What top three words describe University of Manitoba?

April 2, 2018
Every month, we ask different participants of our Leadership Winnipeg class to blog about their experience.
Our visit to the University of Manitoba began with a warm welcome from John Kearsey, Vice-President (External). To capture our full experience of the day ahead he asked us to answer questions about our current impressions of the University.

  • What 3 words first come to mind when we think of the University of Manitoba?
  • What is our impression of the University’s student experience, its leadership role in research, and its role in our community?

Many of the Leadership Winnipeg participants are U of M Alumni, including myself. For some, it’s been a while since graduation. I was intrigued to see how our impressions might shift after a day up close and behind the scenes.

Where leaders are made

“You start leading long before you get a title.” Erica Jung

The session began with Dr. David Barnard, President and Vice-Chancellor at the U of M, who launched a panel discussion by stressing that leadership can be taught. Developing leaders through education is a prime goal at the university.

Erica Jung, Associate Director, Centre for the Advancement of Teaching and Learning, further expanded on how her team works with university teaching staff to shape future leaders, helping them to develop their thinking through deeper exploration of topics and social issues.

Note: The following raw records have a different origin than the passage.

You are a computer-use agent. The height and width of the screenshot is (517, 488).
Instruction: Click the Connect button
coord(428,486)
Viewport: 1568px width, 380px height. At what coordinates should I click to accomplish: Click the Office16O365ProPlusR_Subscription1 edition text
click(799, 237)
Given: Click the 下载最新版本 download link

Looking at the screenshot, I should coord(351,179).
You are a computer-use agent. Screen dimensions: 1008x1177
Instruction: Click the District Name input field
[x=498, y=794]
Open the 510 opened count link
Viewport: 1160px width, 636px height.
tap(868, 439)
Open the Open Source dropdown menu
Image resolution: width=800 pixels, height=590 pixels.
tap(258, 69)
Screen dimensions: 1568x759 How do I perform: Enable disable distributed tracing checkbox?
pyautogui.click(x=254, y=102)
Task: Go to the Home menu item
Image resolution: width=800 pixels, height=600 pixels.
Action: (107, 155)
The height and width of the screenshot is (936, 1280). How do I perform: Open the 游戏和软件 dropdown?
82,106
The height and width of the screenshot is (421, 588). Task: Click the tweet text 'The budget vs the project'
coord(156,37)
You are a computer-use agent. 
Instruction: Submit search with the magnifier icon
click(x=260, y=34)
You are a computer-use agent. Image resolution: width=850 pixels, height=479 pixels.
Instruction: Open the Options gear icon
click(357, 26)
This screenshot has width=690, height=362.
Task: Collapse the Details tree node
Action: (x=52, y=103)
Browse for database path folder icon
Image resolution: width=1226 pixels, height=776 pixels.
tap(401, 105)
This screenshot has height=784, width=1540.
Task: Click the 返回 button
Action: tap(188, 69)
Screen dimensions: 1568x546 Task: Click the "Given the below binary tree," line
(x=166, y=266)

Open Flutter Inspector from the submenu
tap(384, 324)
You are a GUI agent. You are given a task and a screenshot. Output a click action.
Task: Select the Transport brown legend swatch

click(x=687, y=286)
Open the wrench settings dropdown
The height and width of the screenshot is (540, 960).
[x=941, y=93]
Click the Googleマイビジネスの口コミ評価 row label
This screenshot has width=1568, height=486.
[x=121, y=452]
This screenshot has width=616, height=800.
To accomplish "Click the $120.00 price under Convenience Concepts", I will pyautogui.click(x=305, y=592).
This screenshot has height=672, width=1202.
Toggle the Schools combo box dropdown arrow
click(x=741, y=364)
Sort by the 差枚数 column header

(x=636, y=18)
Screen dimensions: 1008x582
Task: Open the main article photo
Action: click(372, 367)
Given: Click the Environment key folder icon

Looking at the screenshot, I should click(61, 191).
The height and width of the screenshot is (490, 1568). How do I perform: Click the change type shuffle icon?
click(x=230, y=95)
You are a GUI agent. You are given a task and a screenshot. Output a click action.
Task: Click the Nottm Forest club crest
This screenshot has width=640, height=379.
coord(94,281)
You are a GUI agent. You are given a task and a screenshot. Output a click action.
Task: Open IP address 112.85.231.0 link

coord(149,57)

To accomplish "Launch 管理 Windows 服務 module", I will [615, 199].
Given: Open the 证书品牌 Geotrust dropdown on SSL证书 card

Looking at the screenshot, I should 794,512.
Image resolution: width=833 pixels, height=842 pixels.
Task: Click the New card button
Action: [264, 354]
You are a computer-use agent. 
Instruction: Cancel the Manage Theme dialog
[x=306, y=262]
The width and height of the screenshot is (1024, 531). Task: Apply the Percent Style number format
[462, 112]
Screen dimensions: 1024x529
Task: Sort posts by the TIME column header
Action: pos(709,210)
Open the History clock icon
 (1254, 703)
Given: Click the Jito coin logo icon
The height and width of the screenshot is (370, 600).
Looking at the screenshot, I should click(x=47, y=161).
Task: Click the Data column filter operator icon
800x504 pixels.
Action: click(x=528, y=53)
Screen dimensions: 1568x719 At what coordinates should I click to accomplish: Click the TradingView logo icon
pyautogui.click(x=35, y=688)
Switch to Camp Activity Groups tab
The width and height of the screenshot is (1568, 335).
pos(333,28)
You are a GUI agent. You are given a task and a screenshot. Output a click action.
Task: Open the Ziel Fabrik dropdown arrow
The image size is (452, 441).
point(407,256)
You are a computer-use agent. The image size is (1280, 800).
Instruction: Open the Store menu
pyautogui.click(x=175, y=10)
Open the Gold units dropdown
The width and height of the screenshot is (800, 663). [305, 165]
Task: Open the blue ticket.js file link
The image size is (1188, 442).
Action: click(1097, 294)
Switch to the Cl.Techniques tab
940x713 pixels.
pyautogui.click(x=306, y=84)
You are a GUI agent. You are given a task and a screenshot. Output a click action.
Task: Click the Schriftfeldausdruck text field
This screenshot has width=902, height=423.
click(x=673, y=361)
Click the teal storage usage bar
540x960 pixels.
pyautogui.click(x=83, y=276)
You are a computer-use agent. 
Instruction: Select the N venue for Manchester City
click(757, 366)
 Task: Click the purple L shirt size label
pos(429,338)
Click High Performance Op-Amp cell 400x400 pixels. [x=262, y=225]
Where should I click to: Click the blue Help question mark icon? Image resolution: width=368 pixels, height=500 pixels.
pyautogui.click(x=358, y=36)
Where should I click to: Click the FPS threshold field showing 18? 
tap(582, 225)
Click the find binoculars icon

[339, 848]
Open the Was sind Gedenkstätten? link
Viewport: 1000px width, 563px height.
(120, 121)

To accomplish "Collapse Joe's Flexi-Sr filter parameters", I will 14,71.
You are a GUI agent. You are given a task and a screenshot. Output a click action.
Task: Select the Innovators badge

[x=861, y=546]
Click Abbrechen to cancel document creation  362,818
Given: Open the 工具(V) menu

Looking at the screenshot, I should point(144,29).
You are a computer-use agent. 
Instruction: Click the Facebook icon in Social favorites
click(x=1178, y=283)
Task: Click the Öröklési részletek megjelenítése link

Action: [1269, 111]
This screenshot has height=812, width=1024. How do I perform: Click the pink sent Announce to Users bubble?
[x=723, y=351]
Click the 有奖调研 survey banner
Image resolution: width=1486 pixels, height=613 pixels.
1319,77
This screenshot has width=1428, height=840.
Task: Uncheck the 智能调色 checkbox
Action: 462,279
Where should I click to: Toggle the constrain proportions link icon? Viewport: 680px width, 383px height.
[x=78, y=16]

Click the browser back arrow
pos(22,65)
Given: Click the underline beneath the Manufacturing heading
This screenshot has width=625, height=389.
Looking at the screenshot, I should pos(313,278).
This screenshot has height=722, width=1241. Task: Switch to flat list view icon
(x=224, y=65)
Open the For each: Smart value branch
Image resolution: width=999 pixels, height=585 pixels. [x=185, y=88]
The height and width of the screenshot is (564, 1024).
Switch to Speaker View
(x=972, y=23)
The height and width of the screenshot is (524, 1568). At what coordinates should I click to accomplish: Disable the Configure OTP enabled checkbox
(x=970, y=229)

A university acts as an anchor for an economically vibrant city by training highly qualified people and helping them develop critical thinking skills. Research expenditures are an investment in the future of society and the economy. Dr. Digvir Jayas, Vice-President (Research and International), stressed that businesses continue to grow because of ongoing research and without it they are likely to atrophy. The top 15 universities in Canada conduct 85% of the research. The University of Manitoba is among the U15 making it very attractive for future students, faculty and industry.

The University also takes a leadership role in reconciliation. Dr. Wanda Wuttunee, Professor, Department of Native Studies, discussed the continued focus to develop Indigenous education programs at the university.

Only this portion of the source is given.